Popularity is a fascinating idea when observed among college-age students. For myself, popularity is an integral part of social culture at Trinity that I run into far more often that I assumed I would on a college campus before I matriculated. Each time I hear my classmates say “only popular students got elected” or the like, I wonder how such a concept can survive on a college campus, where I assumed most already experienced the social pressures of high school and are looking to move past them.
In my curiosity, I began to ask my friends at other schools if popularity and social cliques were present on their own campuses. I was met with several resounding “no”s and immediately wondered if this was a Trinity-specific situation. To be fair, many of my friends attend larger universities. With thousands and thousands of students, most of my friends reported having a close-knit friend group, several acquaintances in the dorm or in their major, and perhaps knowing the names of the MVPs of football or basketball teams. At such large schools, it is nearly impossible for students to emerge as the most well-known. Trinity is only about 2,100 students, a size more similar to the average public school than the universities of my friends from home. While it is true that not everyone knows everyone on campus, it can sometimes feel thatway, and it is no surprise that some students can be well-known to a large majority of the school.
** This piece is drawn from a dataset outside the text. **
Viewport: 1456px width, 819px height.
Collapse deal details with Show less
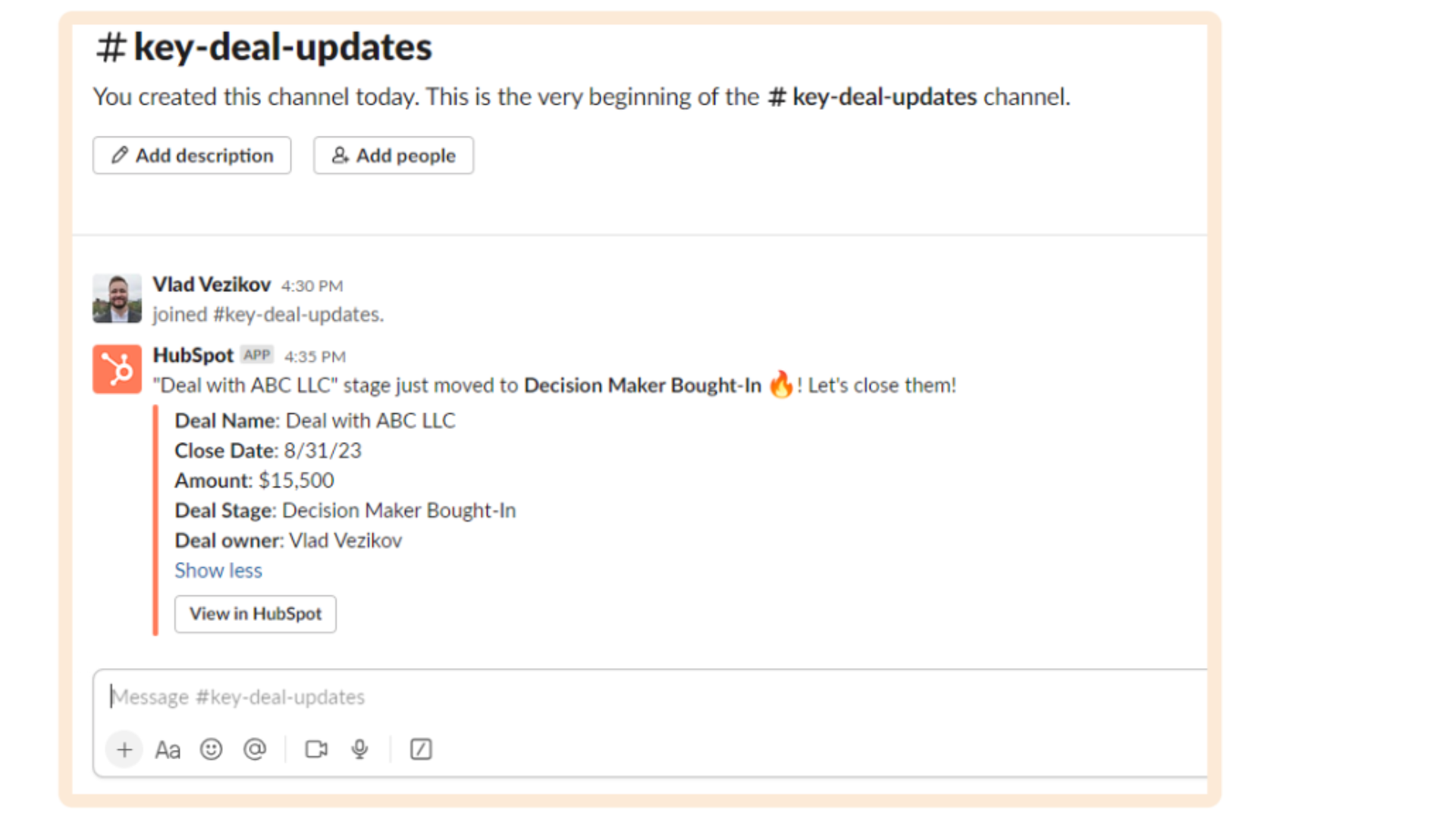point(218,571)
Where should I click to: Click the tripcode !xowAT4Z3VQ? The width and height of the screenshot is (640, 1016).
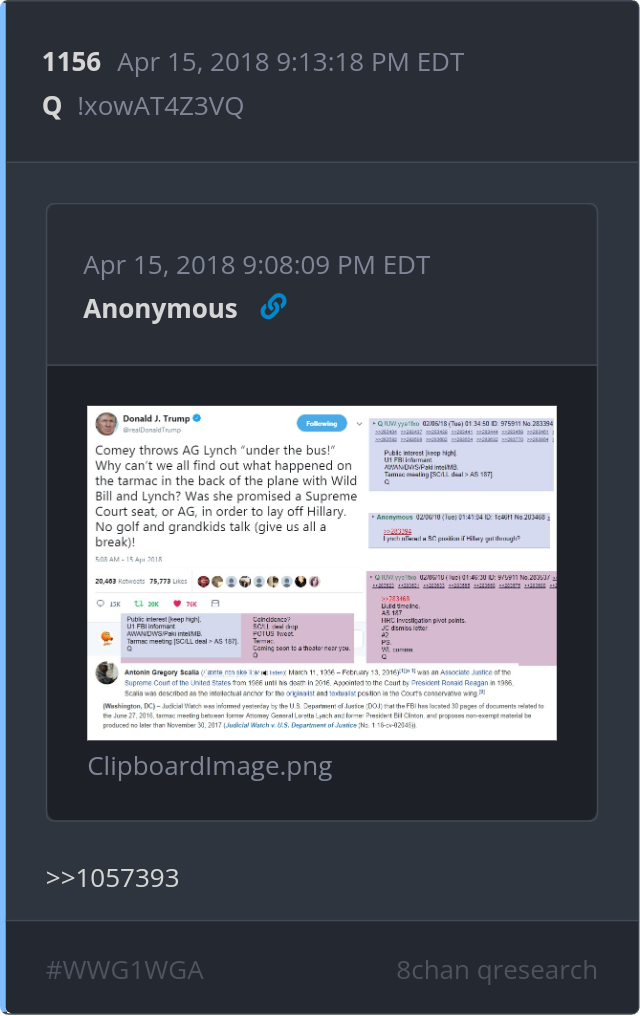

Despite this, even my few friends at smaller colleges similar to Trinity have never mentioned popularity or social standards as a very big part of their own college experiences. On campus, a common remark I have picked up on is that Trinity sometimes seems like more of a “typical” high school experience, the kind of clique-dominated social atmosphere, than many students’ own high schools.
The Tripod, and the Trinity community at large, can endlessly debate and criticize our social culture here on campus and have done so extensively in the past. This might be due in part to Trinity as a generally homogenous culture- one that comes from having a large majority of students coming from the same part of the country, the same type of schools, the same socioeconomic backgrounds, and the same fashion sense. Incoming classes, however, are continuing to be growing more and more diverse in every sense of the word.
Popularity is another indicator of Trinity’s inherent social problems. But like so many of the culture seen on campus, it is accepted as a concept that is impossible to change and a constant part of life at Trinity. Trinity’s social culture problems stem from the incorrect acknowledgement that is impossible to change.